The dollar weakened versus major peers such as the euro and yen on Thursday due to growing expectations the Federal Reserve will pause its rate tightening cycle this year. Minutes from the Fed's December 18-19 meeting revealed that several policymakers were in favour of the US central bank keeping rates steady this year.
Broader market sentiment turned slightly cautious in Asian trade as markets waited for concrete evidence that progress is being made in US-China trade talks. MSCI's broadest index of Asia-Pacific shares outside Japan was lower by 0.6 percent, while riskier currencies such as the Australian dollar fell by 0.15 percent to $0.7155. US equity futures also turned lower, falling 0.5 percent.
The yen gained 0.2 percent to 107.90. Commodity currencies such as the Canadian dollar have been the biggest beneficiaries of improving risk sentiment this week. The loonie fetched C$1.3230, hovering close to its highest level in more than a month, thanks to a sharp rebound in oil prices over the last couple of weeks.
Also supporting the loonie was the Bank of Canada's assessment that further rate hikes may be necessary. The dollar index was steady at 95.17, after losing 0.7 percent on Wednesday. It has weakened in four out of the last five sessions as traders wager that US interest rates will stay steady in 2019.
The index gained 4.3 percent in 2018 as the Fed hiked rates four times on the back of a strong domestic economy, falling unemployment and rising wage pressures.
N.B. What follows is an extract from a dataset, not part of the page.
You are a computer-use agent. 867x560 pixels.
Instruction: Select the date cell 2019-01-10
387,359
The euro and sterling each gained marginally on the dollar, fetching $1.1547 and $1.2790 respectively. However, traders expect the strength in both these currencies to fade in the coming weeks.
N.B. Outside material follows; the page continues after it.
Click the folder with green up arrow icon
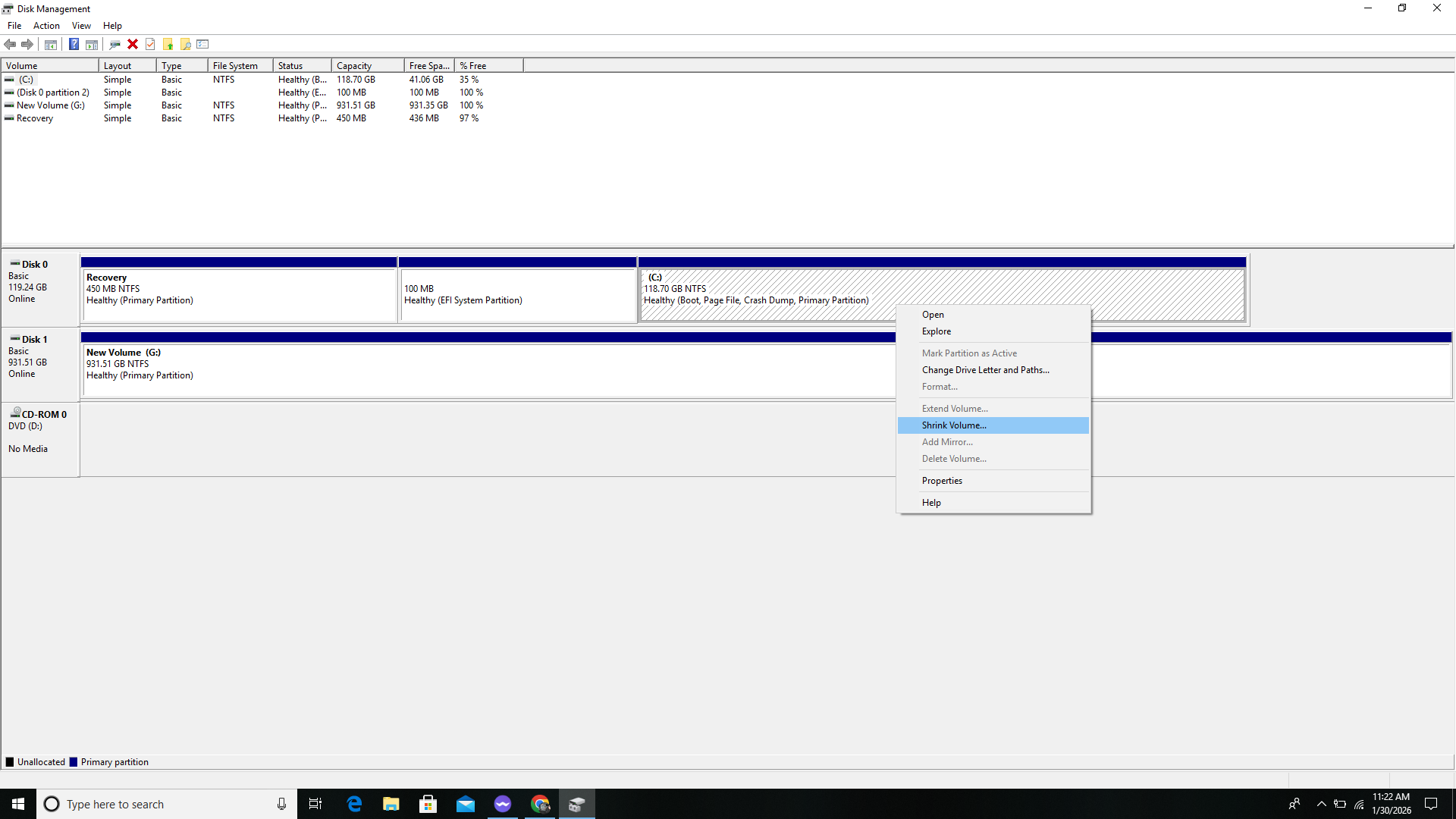This screenshot has width=1456, height=819. point(168,44)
"The China-US trade talks are just a first step towards easing tensions on both sides," DBS analysts Eugene Leow and Neel Gopalakrishnan said in a note. "While there was agreement on less thorny issues such as agriculture and energy, US demands for verification and enforceable targets on intellectual-property rights, transfer of technologies and non-tariff barriers may not be that easily addressed," the note said. They expect room for volatility in the lead up to the March 1 deadline where negotiations on these issues need to be concluded.
But most traders still expect market sentiment to remain positive in the medium term on expectations the Fed will not raise rates in 2019 as well as a potential trade deal in coming months between the world's two largest economies.
"The Fed has acknowledged market concerns with its language. The markets are clearly reading into this as a more accommodative stance," said Michael McCarthy, chief markets strategist at CMC Markets in Sydney.